START Data for review

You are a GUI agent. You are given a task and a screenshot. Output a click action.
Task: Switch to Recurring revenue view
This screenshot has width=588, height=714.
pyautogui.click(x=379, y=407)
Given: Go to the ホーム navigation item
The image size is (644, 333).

END Data for review

== What is needed ==
What needs duplicating is the run of lines from the one containing "This screenshot has width=588, height=714." through the last line of the entries above, exact and complete.

== Problem solution ==
This screenshot has width=588, height=714.
pyautogui.click(x=379, y=407)
Given: Go to the ホーム navigation item
The image size is (644, 333).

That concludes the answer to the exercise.